In a small state like Vermont it is difficult to have enough people who buy insurance or utilize health care in order to have the economy of scale that big cities and larger states have. We will always struggle to remain solvent. That does not imply that larger entities do not struggle to remain solvent, but they generally have larger profit margins, although most are still slim.
In order to have a health care system that makes sense financially and that does not have to fight perverse incentives, states and/or the federal government have to become the only insurers, as is done with Medicaid and the VA system. Sadly, Medicare is being taken over by private insurers and that program may end up in the vicious cycle of perverse incentives.
Until health care is no longer a commodity to be operated within a free market system we will continue to be able to have our pockets emptied by health care providers and insurers. Nothing new, but we need to be reminded of this from time to time.
All True
What I’d no idea of as a youngun is that insurance companies can deny your treatment. All of the insurance industry is rather RICO.
The ratchet turns one way, unless we stop it
> In order to have a health care system that makes sense financially and that does not have to fight perverse incentives, states and/or the federal government have to become the only insurers, as is done with Medicaid and the VA system. Sadly, Medicare is being taken over by private insurers and that program may end up in the vicious cycle of perverse incentives.

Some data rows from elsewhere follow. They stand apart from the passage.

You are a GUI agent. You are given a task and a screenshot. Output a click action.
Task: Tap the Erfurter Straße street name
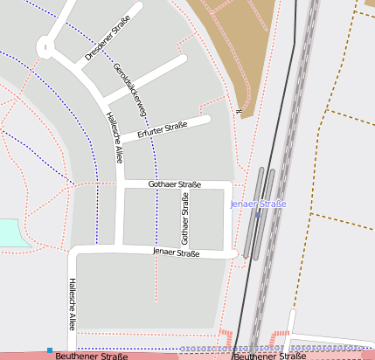(x=162, y=130)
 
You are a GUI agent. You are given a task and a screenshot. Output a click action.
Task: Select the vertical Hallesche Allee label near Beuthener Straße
(x=73, y=303)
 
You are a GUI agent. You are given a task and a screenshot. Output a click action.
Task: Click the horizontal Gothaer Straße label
(x=174, y=184)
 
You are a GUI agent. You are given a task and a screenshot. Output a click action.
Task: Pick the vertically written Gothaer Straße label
(x=184, y=219)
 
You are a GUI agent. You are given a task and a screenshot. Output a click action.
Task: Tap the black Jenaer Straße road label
(x=176, y=253)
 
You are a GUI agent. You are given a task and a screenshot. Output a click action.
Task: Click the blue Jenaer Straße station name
(x=258, y=204)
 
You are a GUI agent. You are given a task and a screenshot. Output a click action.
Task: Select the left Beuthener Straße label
(x=91, y=356)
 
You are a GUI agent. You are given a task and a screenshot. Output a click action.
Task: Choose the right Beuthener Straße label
(x=268, y=356)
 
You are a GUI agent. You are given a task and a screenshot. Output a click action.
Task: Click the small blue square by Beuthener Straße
(x=50, y=350)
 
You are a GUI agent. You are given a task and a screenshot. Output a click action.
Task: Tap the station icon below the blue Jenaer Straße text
(x=258, y=214)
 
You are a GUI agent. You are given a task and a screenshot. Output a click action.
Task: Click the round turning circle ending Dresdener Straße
(x=46, y=48)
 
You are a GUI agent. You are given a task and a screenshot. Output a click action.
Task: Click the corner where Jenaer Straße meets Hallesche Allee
(x=75, y=253)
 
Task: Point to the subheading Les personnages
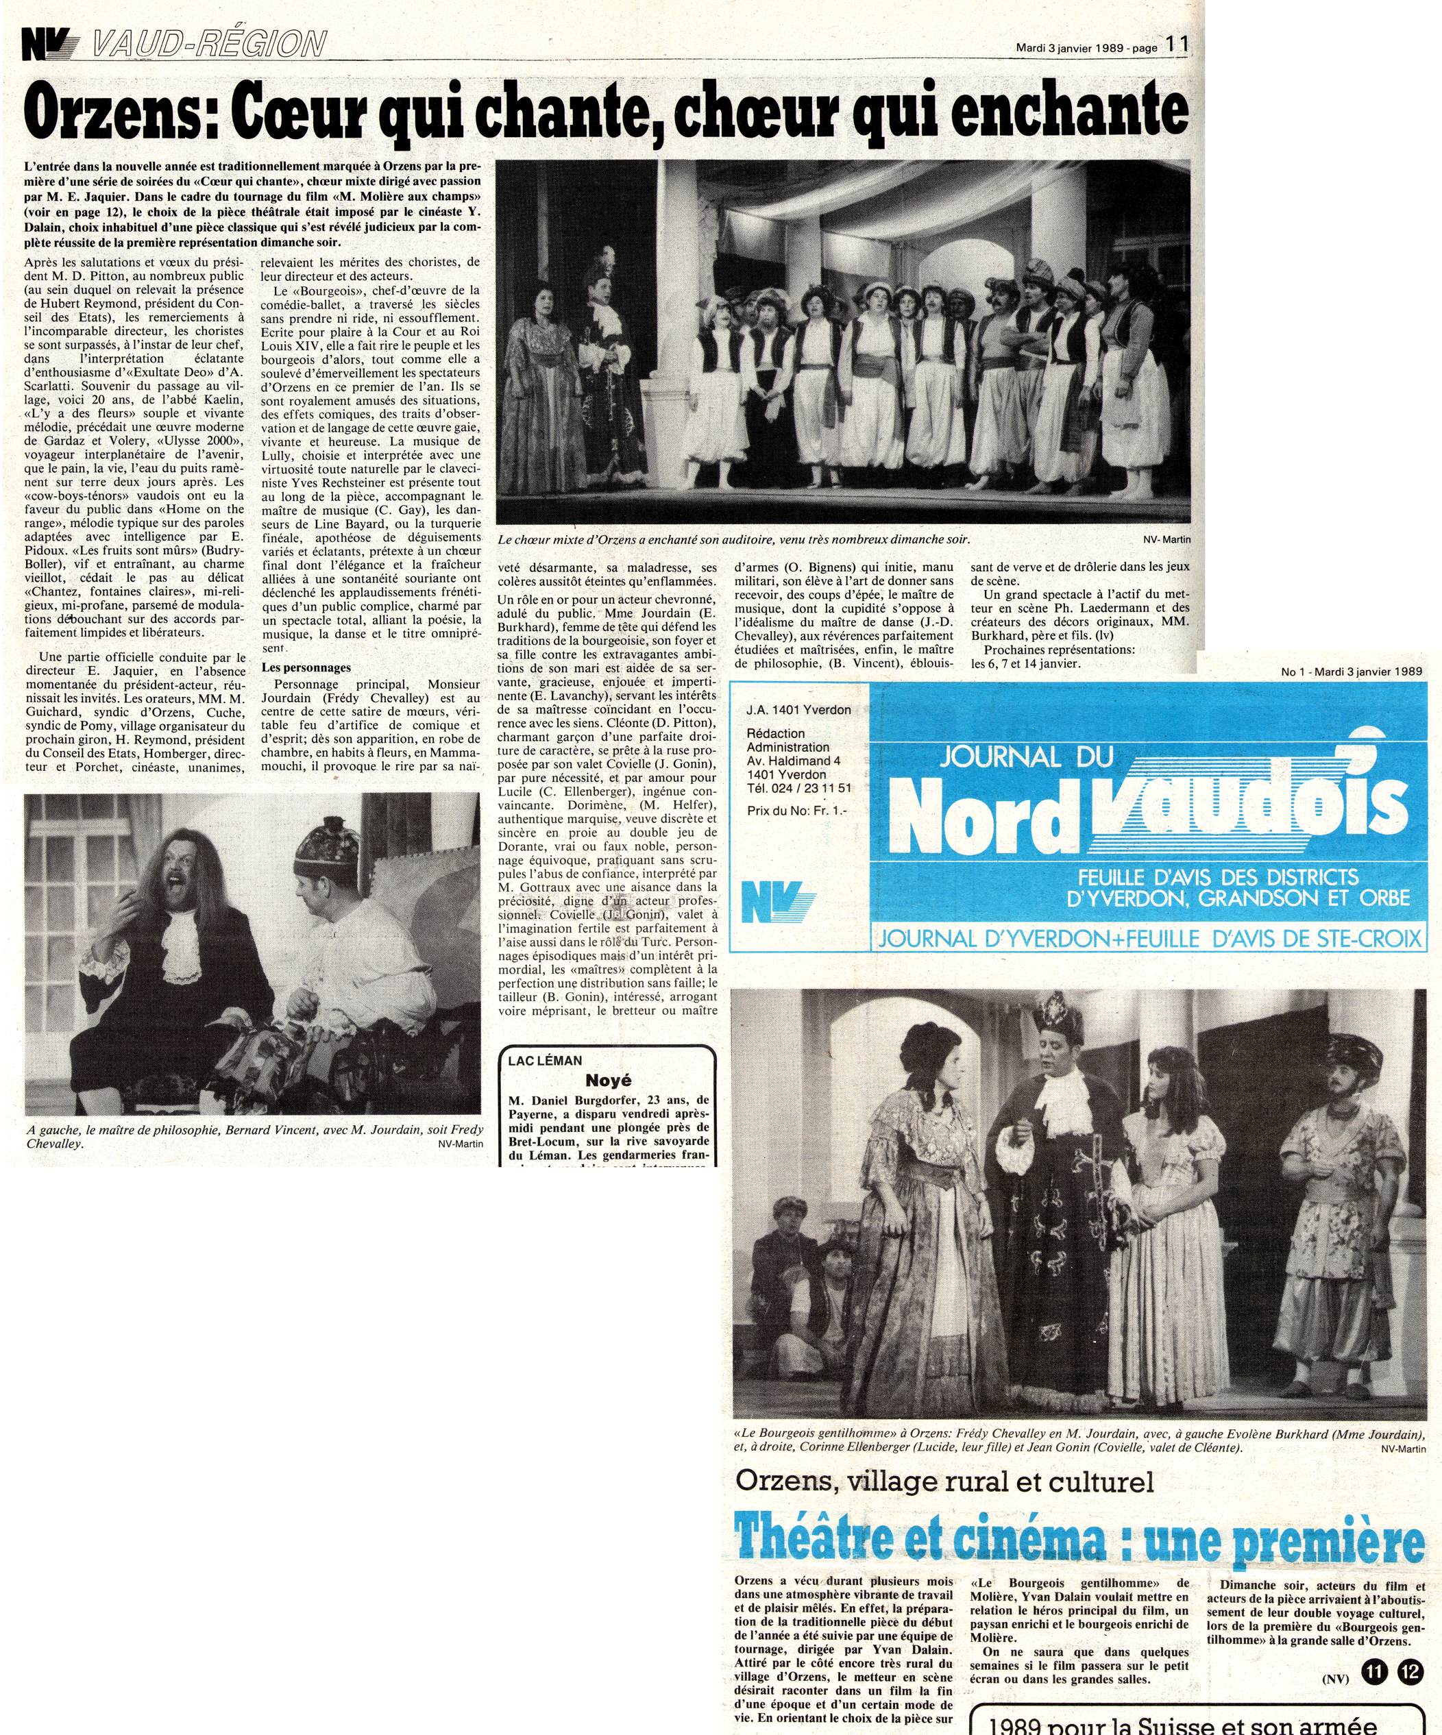pos(306,667)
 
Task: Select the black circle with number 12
pos(1410,1626)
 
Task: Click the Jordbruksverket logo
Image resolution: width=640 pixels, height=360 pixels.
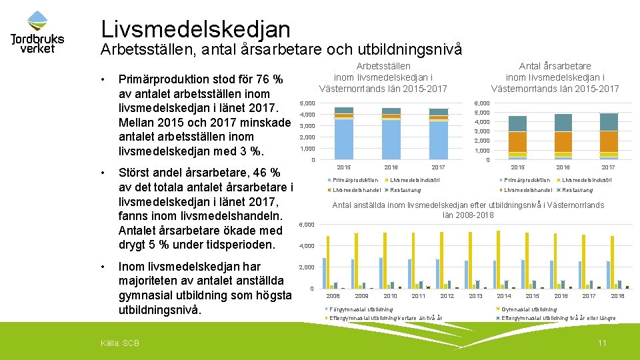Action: pyautogui.click(x=37, y=33)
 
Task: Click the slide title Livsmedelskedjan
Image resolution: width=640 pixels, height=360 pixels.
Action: pyautogui.click(x=195, y=29)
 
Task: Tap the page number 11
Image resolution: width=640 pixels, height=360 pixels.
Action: pyautogui.click(x=602, y=343)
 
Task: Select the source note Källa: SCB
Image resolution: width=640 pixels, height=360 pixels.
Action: pyautogui.click(x=119, y=343)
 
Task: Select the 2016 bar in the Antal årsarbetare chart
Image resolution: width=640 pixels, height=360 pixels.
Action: pyautogui.click(x=563, y=137)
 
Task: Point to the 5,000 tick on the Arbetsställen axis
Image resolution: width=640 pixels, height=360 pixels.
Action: pyautogui.click(x=307, y=103)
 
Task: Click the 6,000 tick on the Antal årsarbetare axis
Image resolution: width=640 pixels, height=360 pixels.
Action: pyautogui.click(x=481, y=103)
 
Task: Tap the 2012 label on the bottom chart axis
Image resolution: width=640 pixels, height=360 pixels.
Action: pyautogui.click(x=447, y=295)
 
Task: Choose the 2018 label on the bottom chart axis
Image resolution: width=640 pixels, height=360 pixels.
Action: pyautogui.click(x=617, y=295)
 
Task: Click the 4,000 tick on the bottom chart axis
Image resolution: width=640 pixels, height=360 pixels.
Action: pyautogui.click(x=307, y=246)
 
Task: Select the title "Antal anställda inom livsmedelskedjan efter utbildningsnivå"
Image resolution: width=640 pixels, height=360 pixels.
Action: pyautogui.click(x=468, y=205)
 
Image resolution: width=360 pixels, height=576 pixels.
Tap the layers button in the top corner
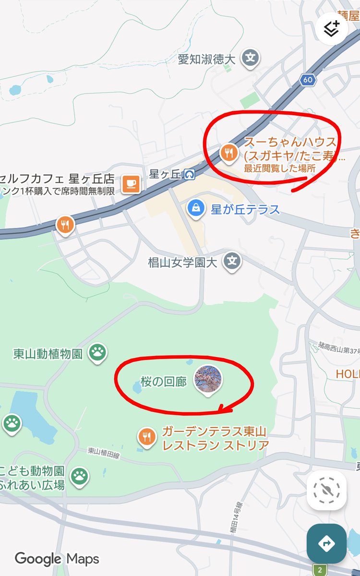pyautogui.click(x=331, y=29)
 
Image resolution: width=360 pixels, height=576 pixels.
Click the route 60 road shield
pyautogui.click(x=308, y=80)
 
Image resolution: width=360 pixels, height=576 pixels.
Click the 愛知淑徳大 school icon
pyautogui.click(x=250, y=59)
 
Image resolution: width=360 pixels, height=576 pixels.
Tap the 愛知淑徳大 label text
pyautogui.click(x=206, y=59)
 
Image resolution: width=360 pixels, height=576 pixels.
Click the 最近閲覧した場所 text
pyautogui.click(x=280, y=168)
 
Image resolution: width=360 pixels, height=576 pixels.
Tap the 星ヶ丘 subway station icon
pyautogui.click(x=190, y=174)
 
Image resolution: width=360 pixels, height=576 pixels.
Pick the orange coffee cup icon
pyautogui.click(x=131, y=183)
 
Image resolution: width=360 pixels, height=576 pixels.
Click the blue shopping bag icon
pyautogui.click(x=196, y=208)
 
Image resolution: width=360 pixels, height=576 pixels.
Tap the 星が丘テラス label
pyautogui.click(x=245, y=210)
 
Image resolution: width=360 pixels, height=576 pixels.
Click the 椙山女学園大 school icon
pyautogui.click(x=233, y=262)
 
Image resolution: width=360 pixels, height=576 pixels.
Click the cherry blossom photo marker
pyautogui.click(x=207, y=379)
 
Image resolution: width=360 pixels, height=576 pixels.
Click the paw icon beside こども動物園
pyautogui.click(x=80, y=476)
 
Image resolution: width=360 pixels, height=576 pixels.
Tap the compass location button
pyautogui.click(x=326, y=490)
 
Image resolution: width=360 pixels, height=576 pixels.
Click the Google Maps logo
pyautogui.click(x=57, y=559)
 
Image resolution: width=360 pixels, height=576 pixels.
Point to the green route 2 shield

Trump began Medicare privatization, but the Democrats haven’t reversed it, or even stopped it – they’ve doubled down. Even in Vermont, the D/P supermajority won’t touch healthcare, and certainly won’t go within a million miles of a universal system. There is no electoral path to universal health care. I don’t know the answer, but a militant class-based movement willing to disrupt things (yellow vests, early labor movement, etc) is the right direction.
Hear Hear!
Unless we demand it, it won’t happen.
At the bottom, in a class of our own, failing....
https://www.theguardian.com/us-news/2024/sep/18/american-health-system-ranks-last
“US health system ranks last compared with peer nations, report finds” is the headline in the Guardian. Here are a few highlights:
“The United States health system ranked dead last in an international comparison of 10 peer nations, according to a new report by the Commonwealth Fund.”
““I see patients who cannot afford their medications … I see older patients arrive sicker than they should because they spent the majority of their lives uninsured,” said Betancourt. “It’s time we finally build a health system that delivers quality affordable healthcare for all Americans.””
“…an international comparison of the US health system to nine wealthy democracies including Australia, Canada, France, Germany, the Netherlands, New Zealand, the UK, Sweden and Switzerland. The foundation calls this year’s report a “portrait of a failing US health system”.”
“The report uses 70 indicators from across five main sectors, including access to care, health equity, care process, administrative efficiency and outcomes. ”
“In all but “care process” – the domain that covers issues such as reconciling medications – the US ranked as the last or penultimate nation. Presenters for Commonwealth noted the US is often “in a class of its own” far below the nearest peer nation.”
To improve our rankings… ” the US would need to expand insurance coverage and make “meaningful” improvements on the amount of healthcare expenses patients pay themselves; minimize the complexity and variation in insurance plans to improve administrative efficiency; build a viable primary care and public health system; and invest in social wellbeing, rather than thrust problems of social inequity onto the health system.”